- _The problem_:
Exactly the lines from the one containing "[Close dialog] (663, 1075)" through the end of the records must be reproduced; leave out all pictures.

[Saved entries]
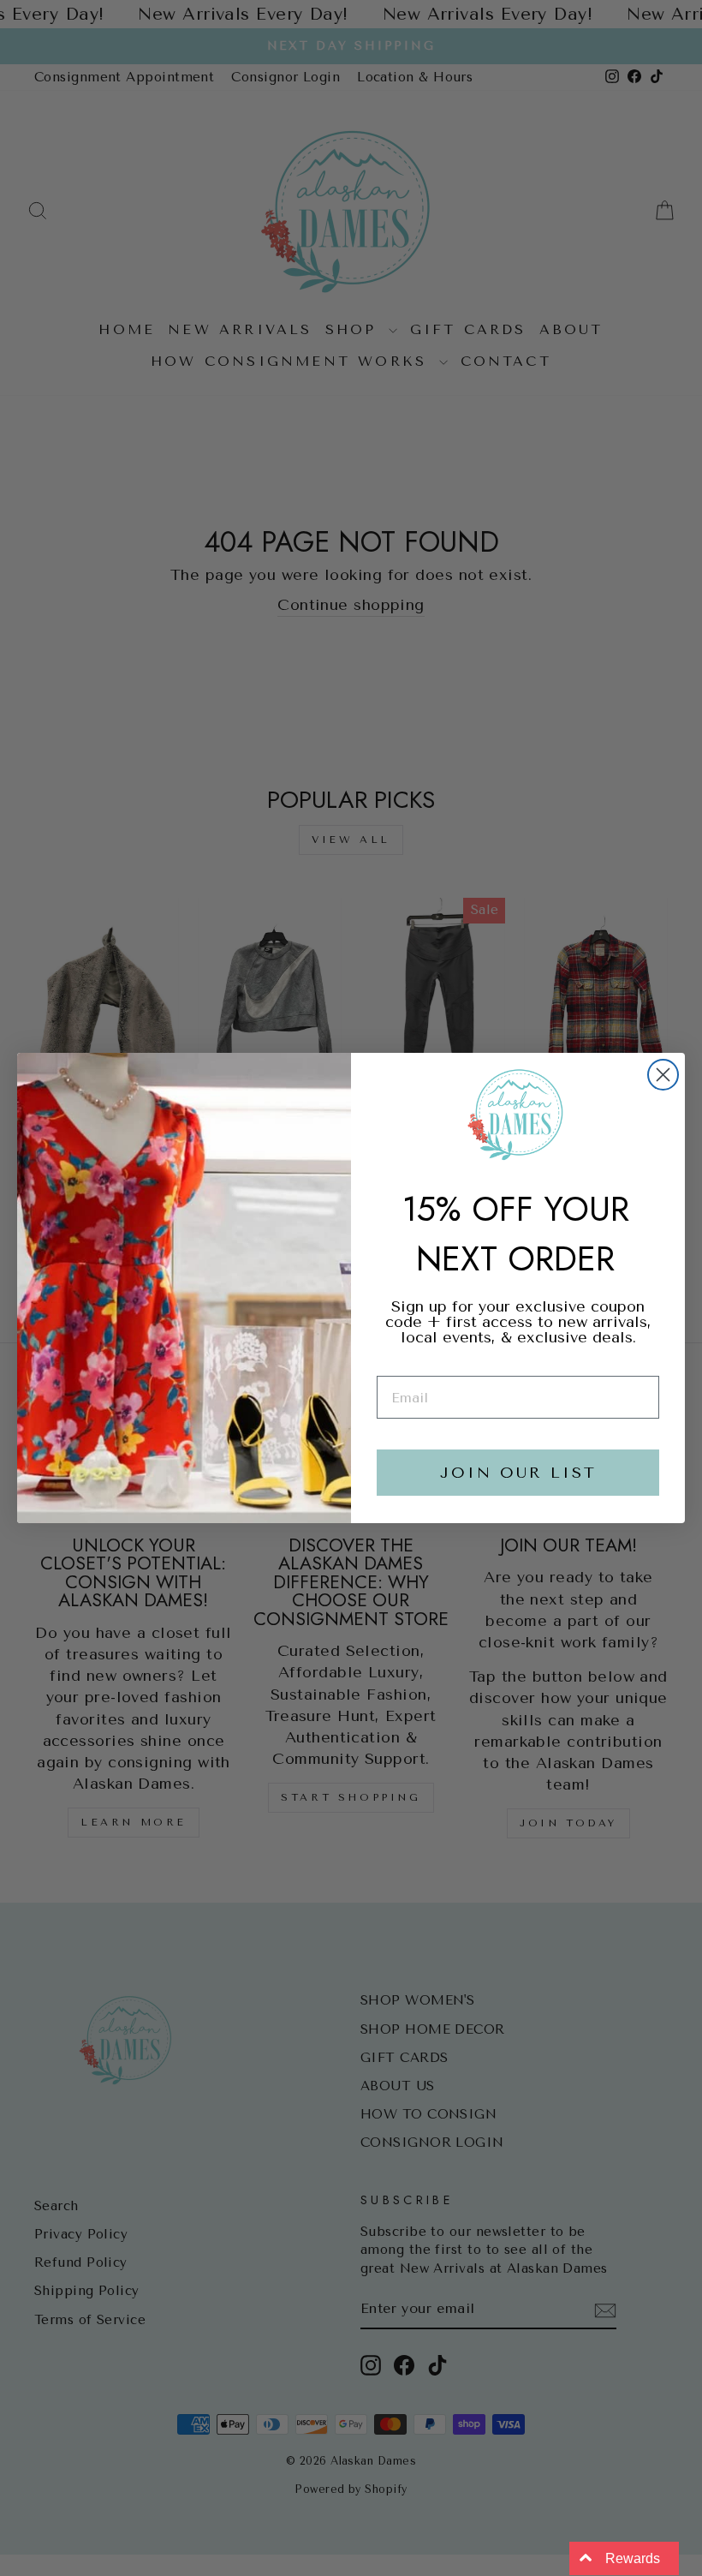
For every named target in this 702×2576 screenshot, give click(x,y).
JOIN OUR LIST (518, 1472)
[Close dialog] (663, 1075)
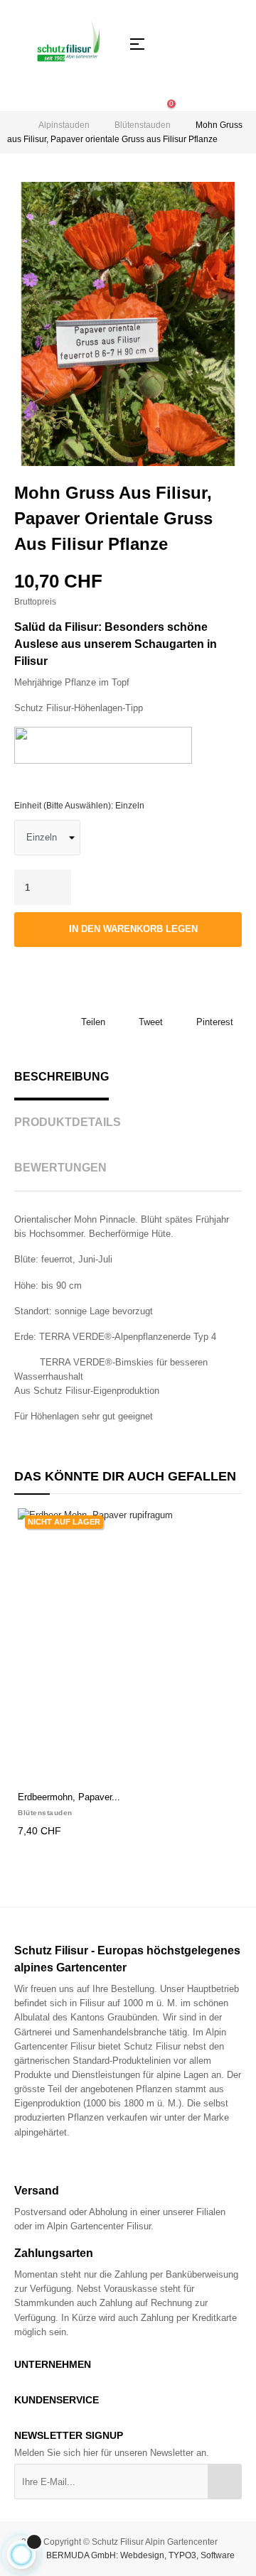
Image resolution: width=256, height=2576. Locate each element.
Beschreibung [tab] (61, 1077)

- _Result of the task_:
[Close dialog] (663, 1075)
Image resolution: width=256, height=2576. Locate each element.
Beschreibung [tab] (61, 1077)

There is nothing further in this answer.